— BEGIN STORED ROWS —
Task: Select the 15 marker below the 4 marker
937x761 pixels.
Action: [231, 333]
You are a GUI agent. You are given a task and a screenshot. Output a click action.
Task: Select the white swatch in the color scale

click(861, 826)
— END STORED ROWS —
== WHAT IS REQUIRED ==
Write out every row above again in full, requests included, and shift each coordinate in the answers by adding 142 to it. Leave all other numbers unchanged.

== RESPONSE FOR THIS EXERCISE ==
Task: Select the 15 marker below the 4 marker
937x761 pixels.
Action: [373, 475]
You are a GUI agent. You are given a task and a screenshot. Output a click action.
Task: Select the white swatch in the color scale

click(1003, 968)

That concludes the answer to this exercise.